The plot centers around an interesting quartet of characters (Savine dan Glokta, Leo dan Brock, Rikke, and Crown Prince Orso) brought together and torn apart by fate, blood, desire, and happenstance. These four figures, two men and two women, have some intriguing parallels and oppositions built into them that I think will be interesting as the series moves forward (the book frequently feels like a winking examination of the tropes of romance novels, with some very funny undercutting of eroticism that had me cracking up at times). Unfortunately, while all of these four (along with a few additional POV characters) are fun, unique, and rather likable, none of them so far has attained the “breakout” stature of characters from Abercrombie’s earlier books, like Bayaz, Inquisitor Glokta, Monza Murcatto, and of course Logen Ninefingers. The shadow of earlier generations is quite long, and the would-be heroes of the “Age of Madness” have a ways to go before they emerge from it. A big part of the problem is the fact that the majority of the characters Abercrombie introduces here are both quite young (and thus lacking in the twisted, brutal backstories that made figures like Glokta and Ninefingers so instantly intriguing) and the children of famed heroes of the previous age. It’s a difficult tightrope to walk, and I don’t envy Abercrombie the task of making this new generation the equal to their parents… Overall I think he does about as well as one can.

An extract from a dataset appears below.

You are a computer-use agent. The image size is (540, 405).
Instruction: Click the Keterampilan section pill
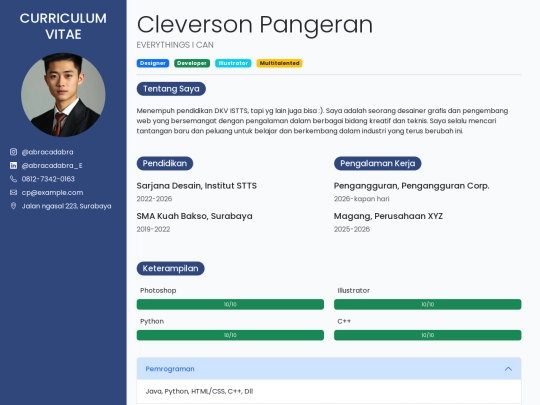(170, 269)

Abercrombie uses his full set of literary tricks here, from a “Wandering Rocks” style chapter that switches points-of-view to encompass the chaos of a worker’s revolt (a technique he previously deployed to great effect in The Heroes) to his perhaps-too-frequent utilization of cutting witticisms and folksy pearls of wisdom (“Battles may sometimes be won by the brave, but wars are always won by the clever,” “When you tell a lie, you have to sound like you believe it. Goes double for the ones you tell yourself,” etc, etc). The overall feeling is of literary richness, almost to overflowing, and there is much to enjoy here on a linguistic and literary level, above and beyond the machinations of the plot.

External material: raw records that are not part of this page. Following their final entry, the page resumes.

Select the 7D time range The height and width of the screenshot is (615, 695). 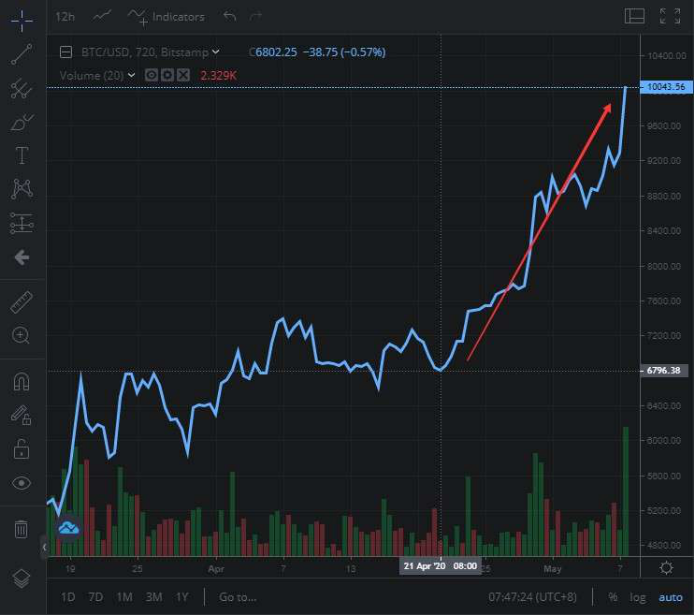coord(96,597)
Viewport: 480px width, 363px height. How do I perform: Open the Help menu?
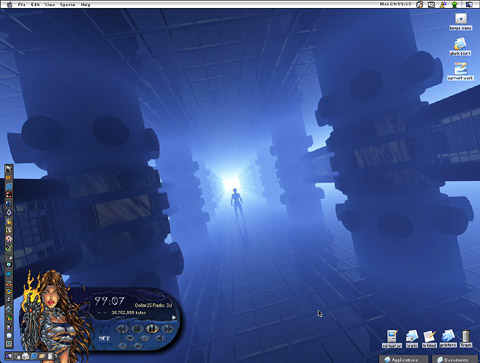(86, 4)
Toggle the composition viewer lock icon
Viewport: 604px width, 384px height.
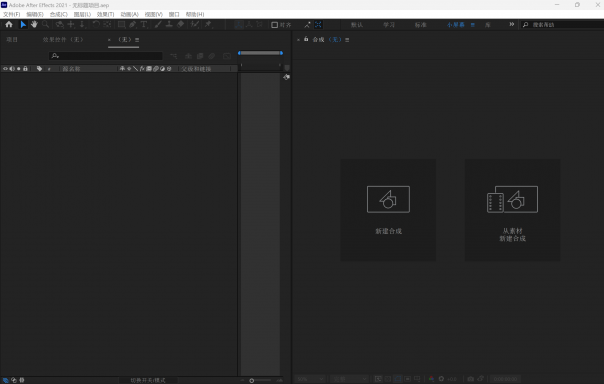[306, 39]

Overall, I definitely enjoyed this return to the Circle of the World, and it was a ton of fun to look at Abercombie’s vision of his world a generation later (I don’t think I would recommend that a reader jump right into this without reading at least the original trilogy… this is far less self-contained than one of the standalone novels like Best Served Cold). I’m definitely looking forward to the next books in the series, The Trouble with Peace and The Beautiful Machine… How delightful that they will be arriving so soon!